If you want to have your days at the same time as your family or friends, you could just pick the same ones. Easy. And you could have them at the time you actually wanted them instead of at the time ordained by the Bishop of Alexandria.

They would be regular, you would know when they were, and they wouldn't be at the whim of your boss. I don't think you actually read what I wrote.

Posted by Anonymous : 4/08/2007 07:00:00 PM

Anon, like most - especially New Zealand - right whingers your scheme either ignores or trivialises the importance of shared community experiences.

The whole point of public holidays is the PUBLIC aspect of the holiday. It allows all of us the opportunity to participate in organised group activities which everyone can attend.

I find it deeply ironic that right whingers, the first to scream long and loud about crime stats and the destruction of family values, are also the ones whose policies are the consistantly destructive to any sense of community or family.

Posted by Sanctuary : 4/09/2007 11:50:00 AM

"It allows all of us the opportunity to participate in organised group activities which everyone can attend"

Not if it involves selling beer it doesn't.

What you suggest could equally be achieved by making it compulsory for employers to grant leave requests made a reasonable time (e.g 3 months) in advance. That way, those who want to attend community easter egg hunts or whatever could, while those would rather go to work also can. And those whose preferred leisure activity involves helping others by helping them earn money also can.

Anyway, why are government shopping inspectors allowed to work Easter? Surely they have the right to go and dance around maypoles or whatever?

It's a simple matter of choice - and as an anti-authoritarian (and anti-communitarian, which amounts to the same thing from a different angle) left-winger it's a no brainer to me.

BTW, what happens if Anzac day falls on a Sunday? Or indeed on Easter Sunday as it will in 2038.

Posted by Rich : 4/09/2007 01:50:00 PM

Sanctuary: I voted for the Greens, just to set aside your ad hominem for the moment. Honestly, it's really unnecessary, and it detracts from your argument.

I simply don't think that public holidays should be based around religious festivals. It's a fairly simple and fundamental liberal concept.

The system I proposed would remove that issue, and allow members of other religions to have their own holidays treated in the same way as our Christian minority is today.

If you are somebody who wants to have Easter off and to participate in organised group activities that everybody can attend, that's fine, you can choose your days appropriately - I would probably have it set up such that everybody would get the formulas corresponding to the current public holidays by default.

On the other hand, if you belong to a different religion, or none, you're able to have your own festivals set aside, and not have to rely on the whim of your employer as to whether you're granted those days off. This is both a solid left-wing and liberal concept.
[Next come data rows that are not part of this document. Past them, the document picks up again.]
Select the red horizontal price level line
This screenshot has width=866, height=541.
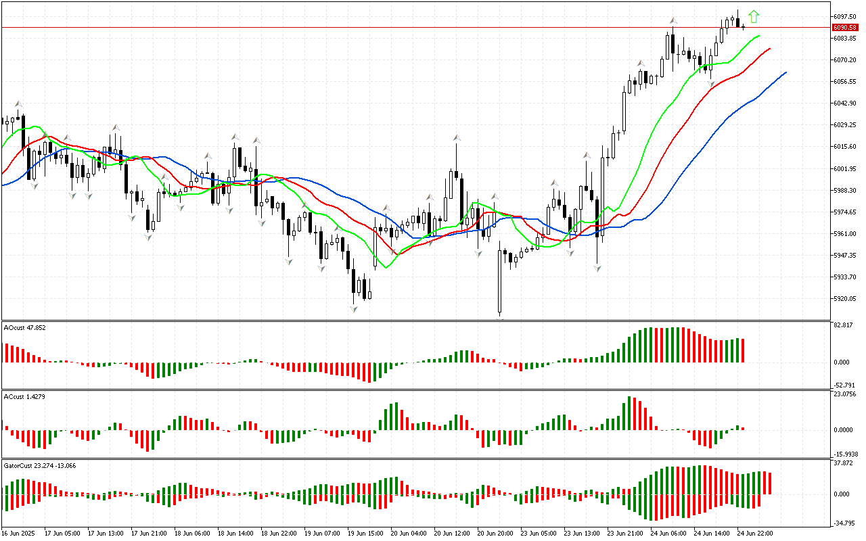tap(406, 28)
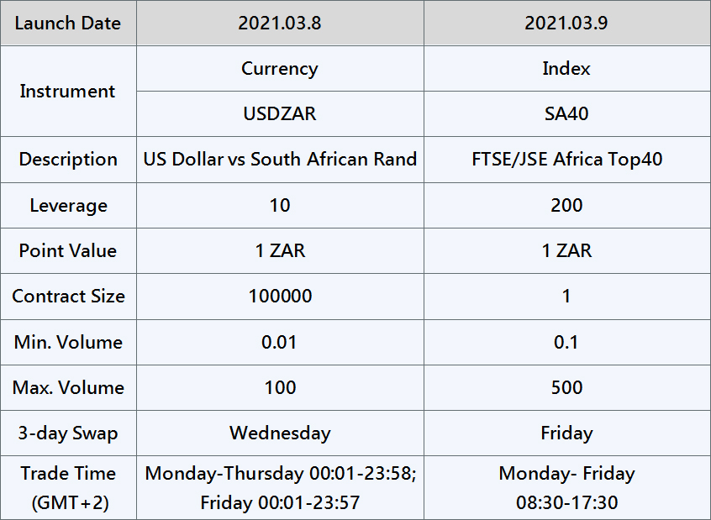
Task: Click the Wednesday 3-day swap cell
Action: 280,433
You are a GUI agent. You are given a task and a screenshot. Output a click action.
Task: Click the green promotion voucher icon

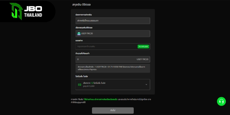79,85
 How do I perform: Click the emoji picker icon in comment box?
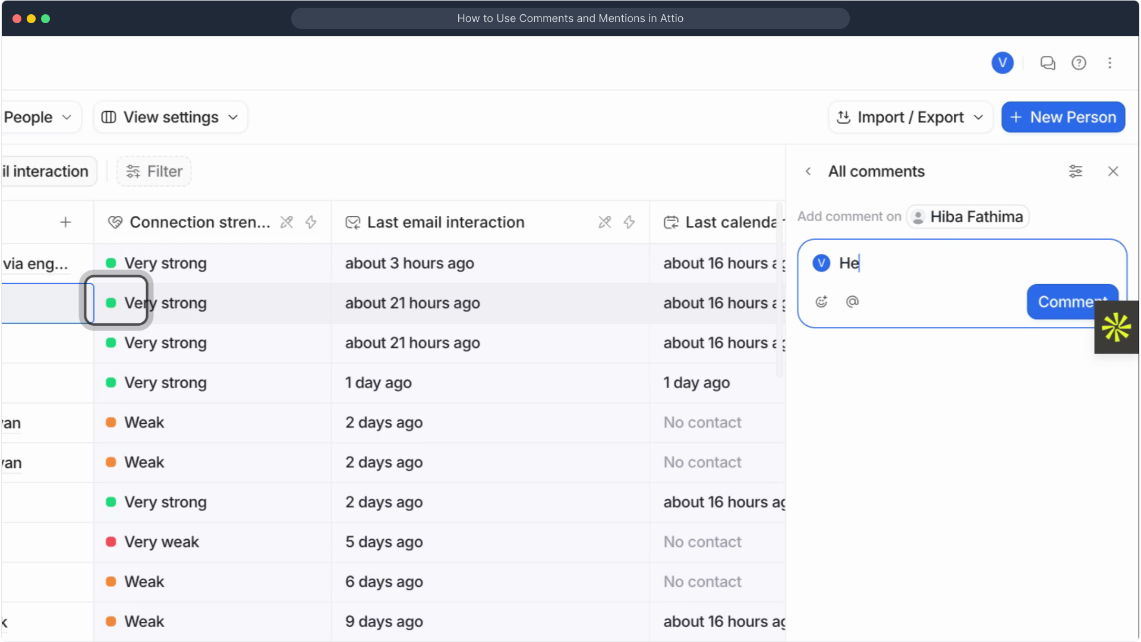tap(821, 302)
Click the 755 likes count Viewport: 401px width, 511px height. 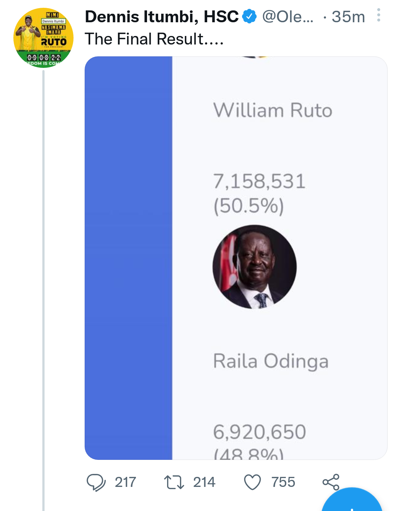click(x=283, y=482)
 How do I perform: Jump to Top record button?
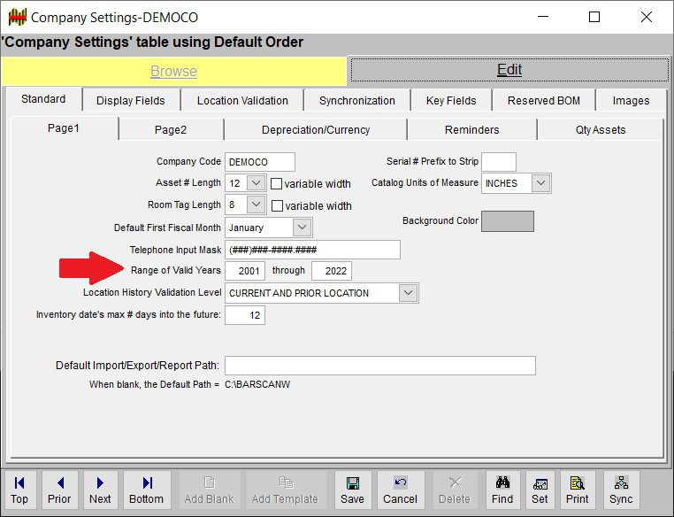[19, 490]
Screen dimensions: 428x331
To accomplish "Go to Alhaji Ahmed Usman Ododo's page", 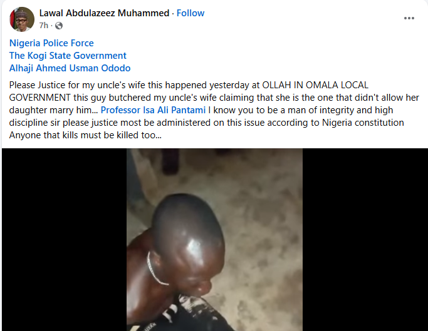I will [70, 68].
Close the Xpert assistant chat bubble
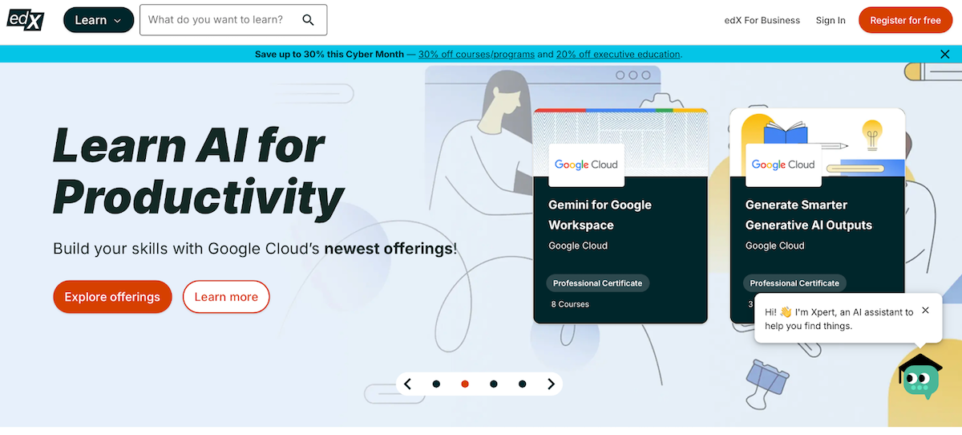 click(925, 311)
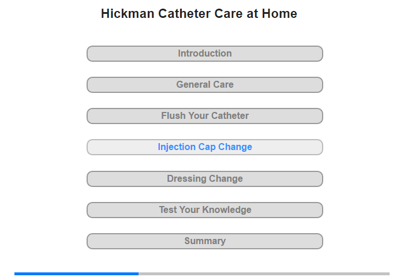Choose the last menu entry, Summary

tap(205, 241)
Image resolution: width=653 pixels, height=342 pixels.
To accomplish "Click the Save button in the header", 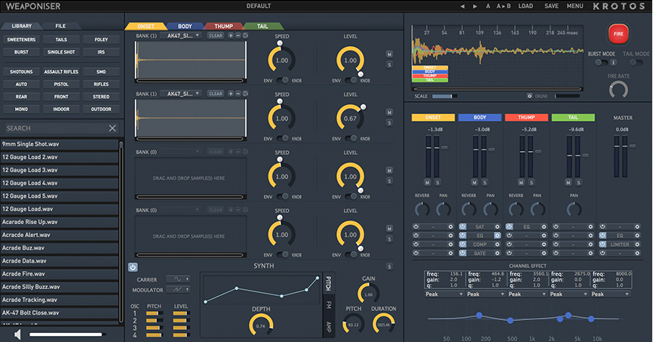I will [x=551, y=6].
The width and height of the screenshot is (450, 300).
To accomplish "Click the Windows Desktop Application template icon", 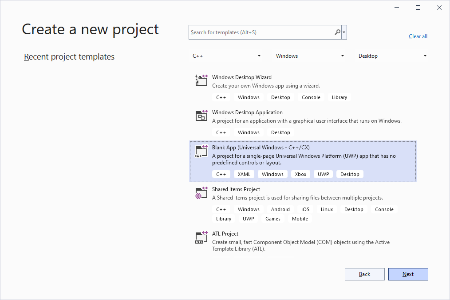I will [x=201, y=116].
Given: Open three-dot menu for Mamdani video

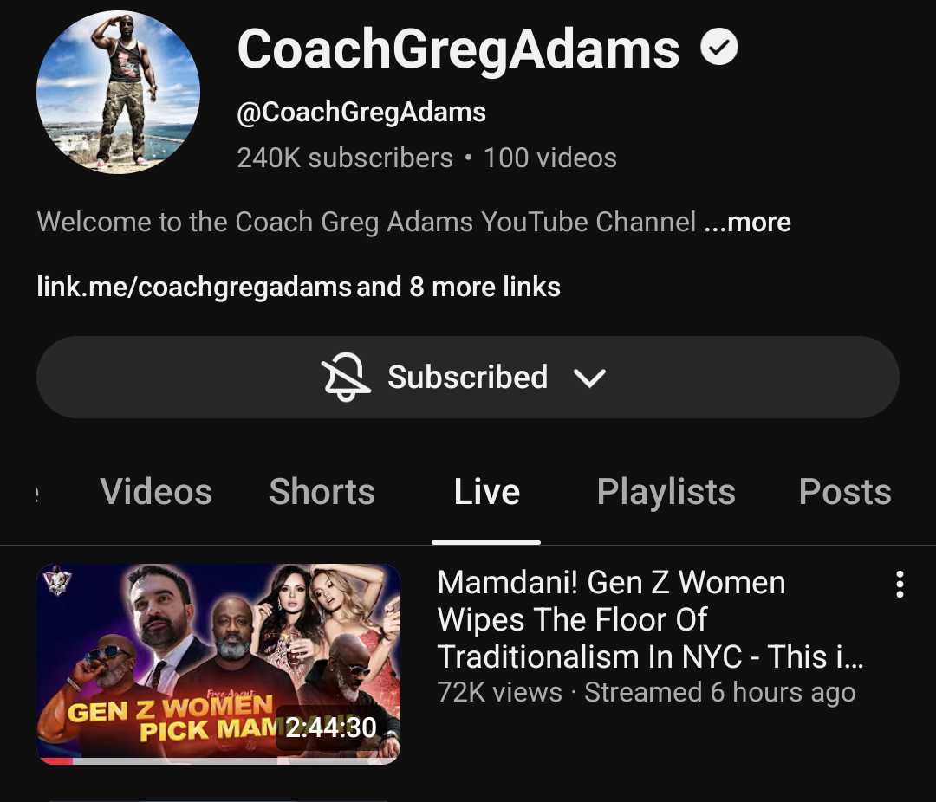Looking at the screenshot, I should click(x=900, y=585).
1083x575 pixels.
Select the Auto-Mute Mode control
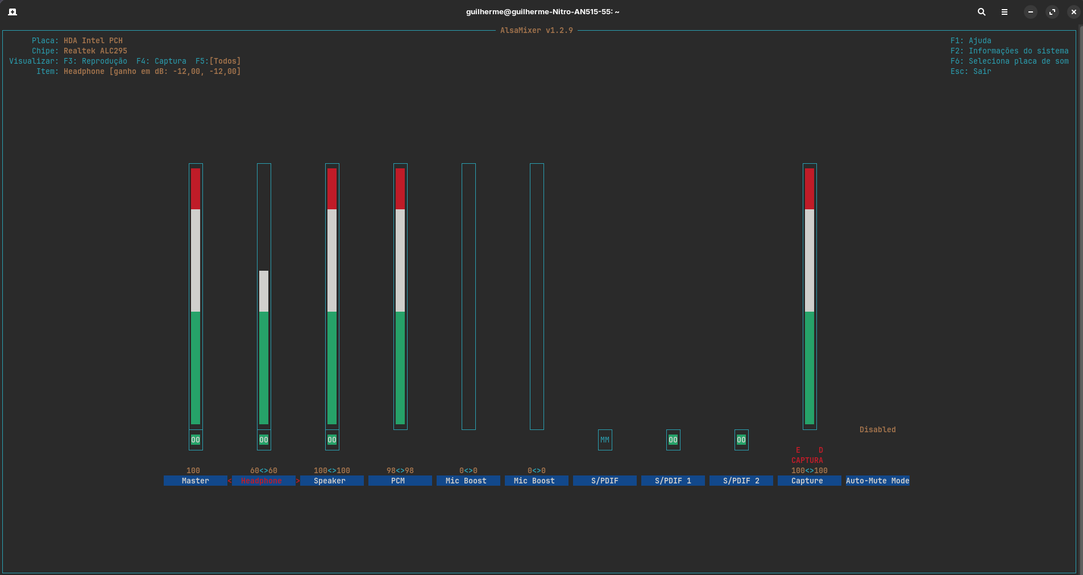pos(877,481)
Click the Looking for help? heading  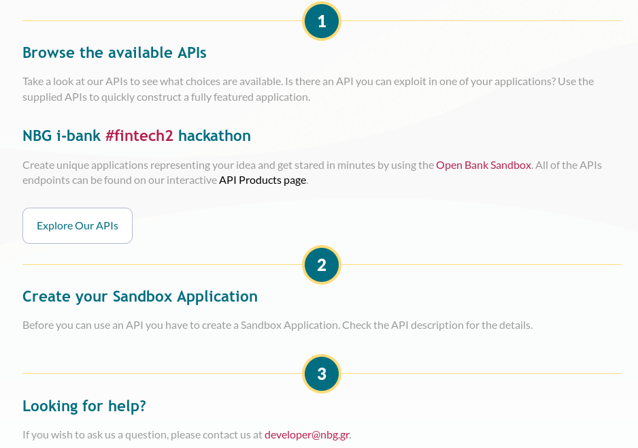click(x=84, y=406)
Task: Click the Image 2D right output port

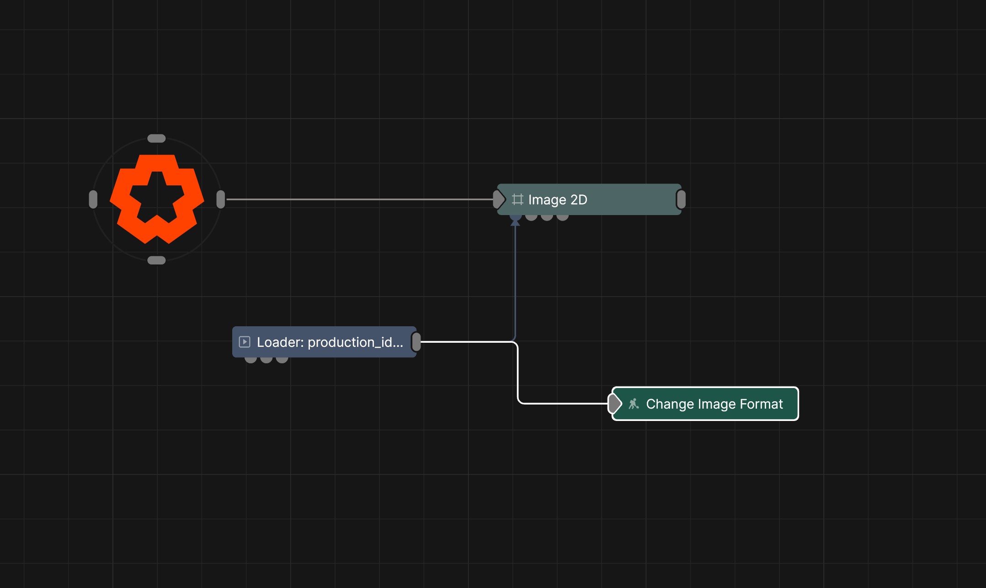Action: point(681,200)
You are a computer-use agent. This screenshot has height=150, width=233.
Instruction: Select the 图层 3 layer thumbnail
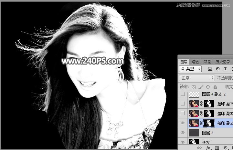(x=194, y=133)
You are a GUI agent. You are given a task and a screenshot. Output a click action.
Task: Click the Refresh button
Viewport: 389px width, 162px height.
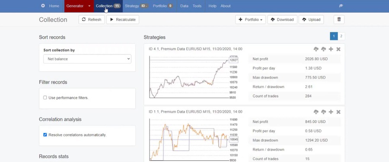pos(92,19)
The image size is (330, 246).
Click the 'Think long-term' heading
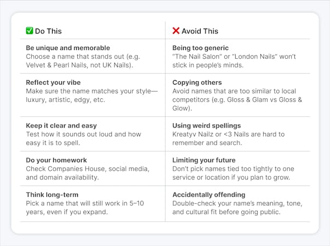coord(52,195)
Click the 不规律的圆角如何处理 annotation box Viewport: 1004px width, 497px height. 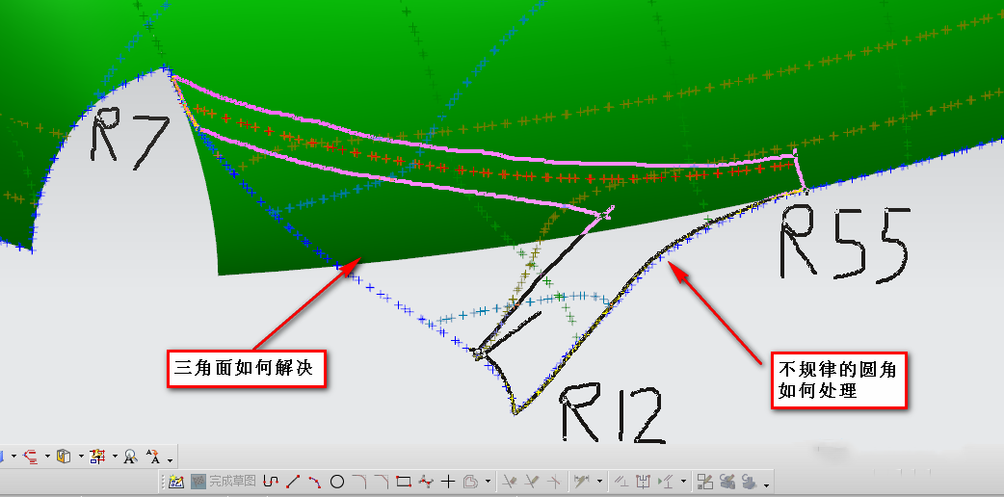842,380

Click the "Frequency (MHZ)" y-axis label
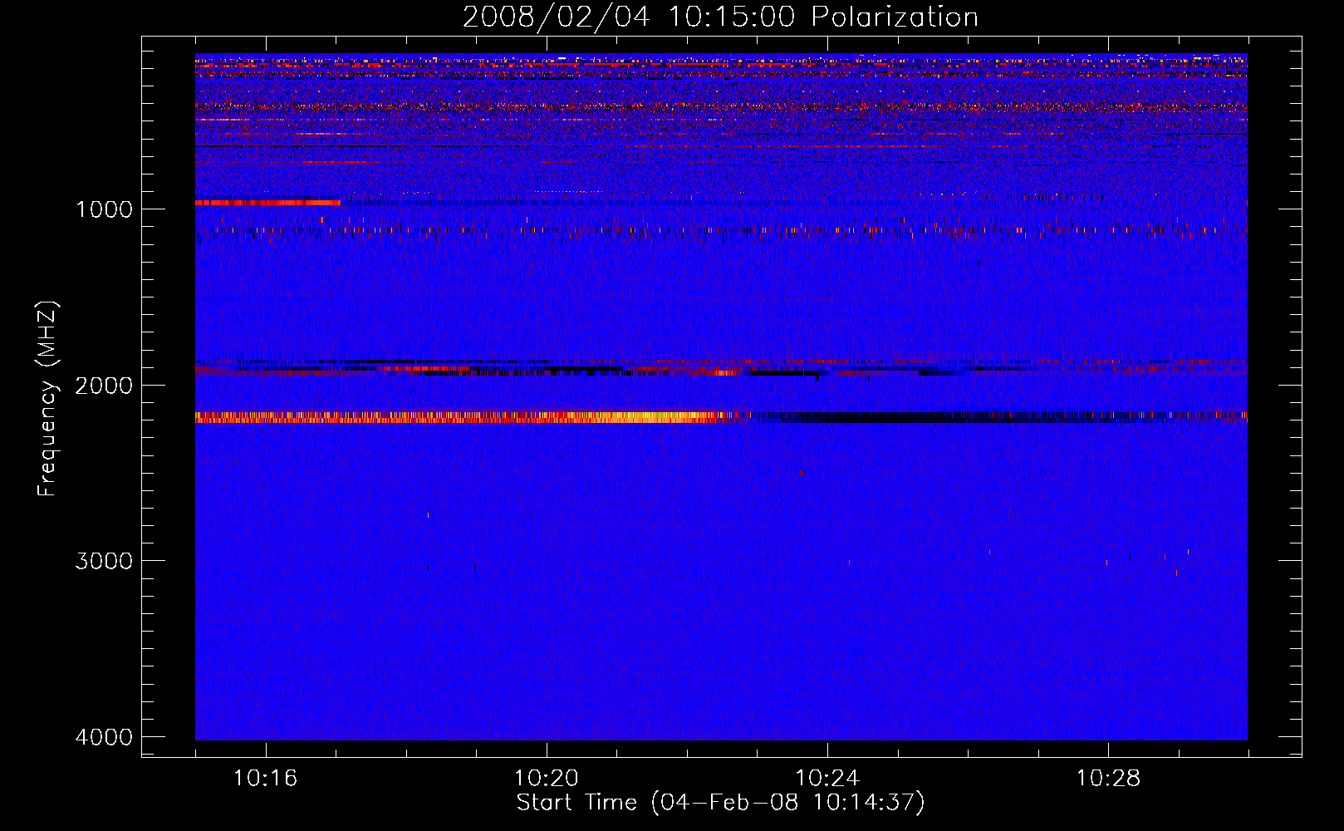tap(47, 399)
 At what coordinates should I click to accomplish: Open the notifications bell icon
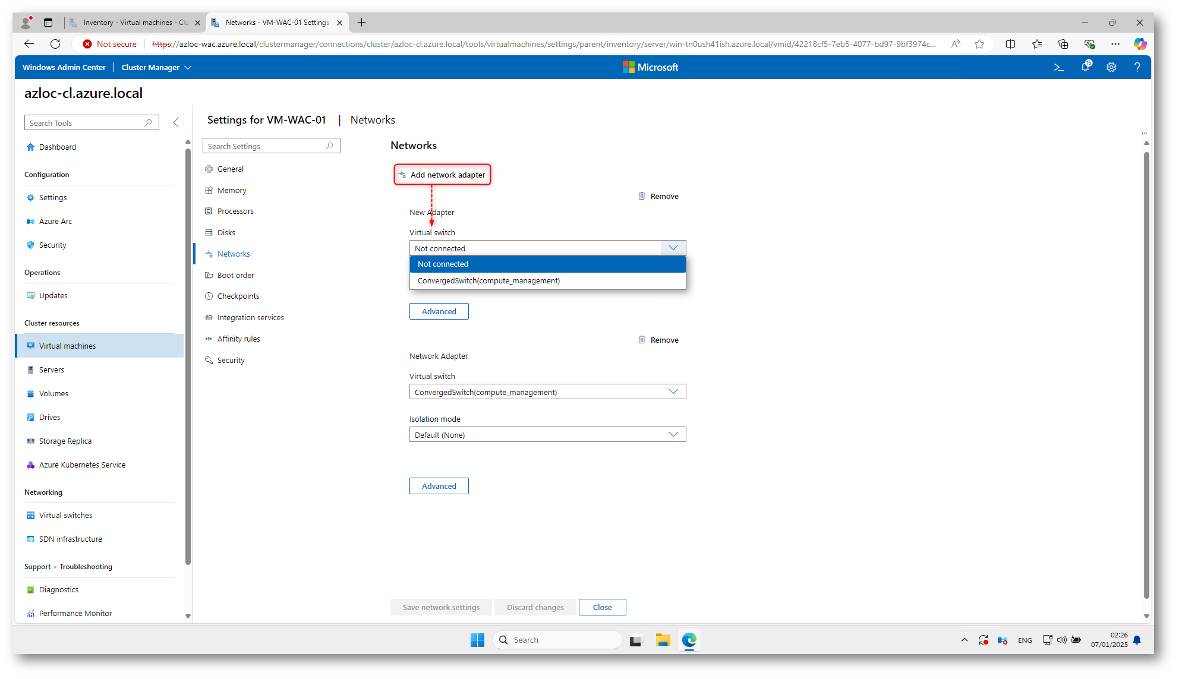(x=1085, y=67)
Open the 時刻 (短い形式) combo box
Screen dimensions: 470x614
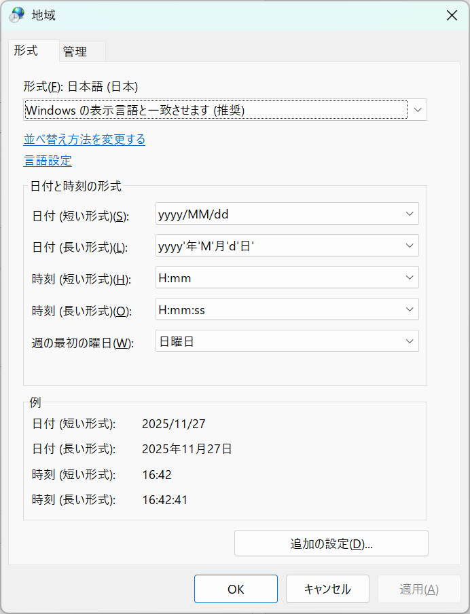(x=409, y=277)
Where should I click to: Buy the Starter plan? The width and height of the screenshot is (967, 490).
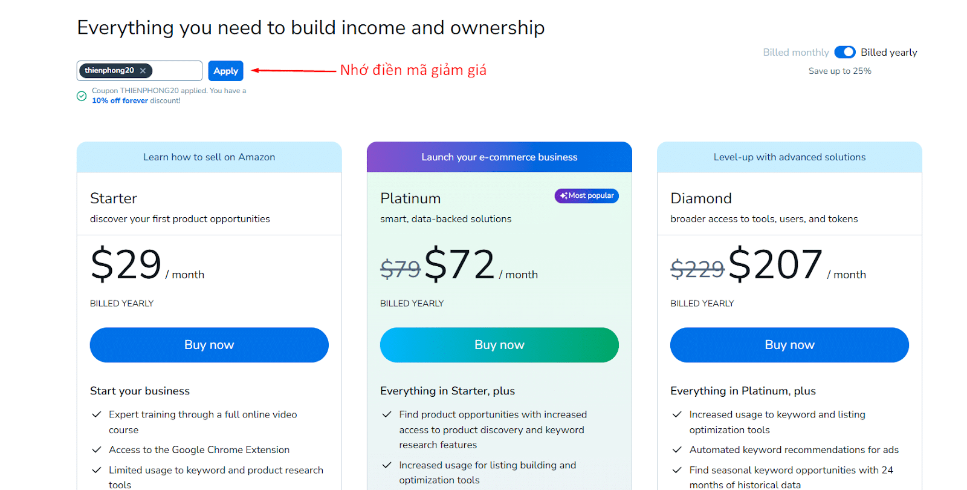click(209, 345)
Posted by Anonymous : 4/09/2007 02:17:00 PM

Heres an outrageous idea. Change the law so retailers cant open on ANY public holiday. Why do we need so many shopping days? Many countries don't even have sunday trading, yet here in NZ we are at the other extreme with 24/7, 361.5 day trading. Retail workers have families too and the world wont end if the local supermarket isnt open.

Posted by Anarchy : 4/12/2007 04:08:00 PM

oh by the way, there are 3.5 days when shops arent supposed to open currently...Xmas, Good Friday, Easter Sunday and the morning of Anzac Day. I'd be all for the whole of Anzac Day and Waitangi day to be added to that. The idea of giving employees thier own choice of days off will work about as well as the current circumstances of employees not having to work public holidays. They wont end up with either, the pressure put on employees to work, unlawful or not, is huge, if a retail outlet opens, its competition HAS to open and someone HAS to work so giving retailers or employees choice in the matter is a double edged sword. I strongly believe a major reason families are no longer the strong factor in peoples lives in NZ is because many parents no longer have days they can spend with thier family.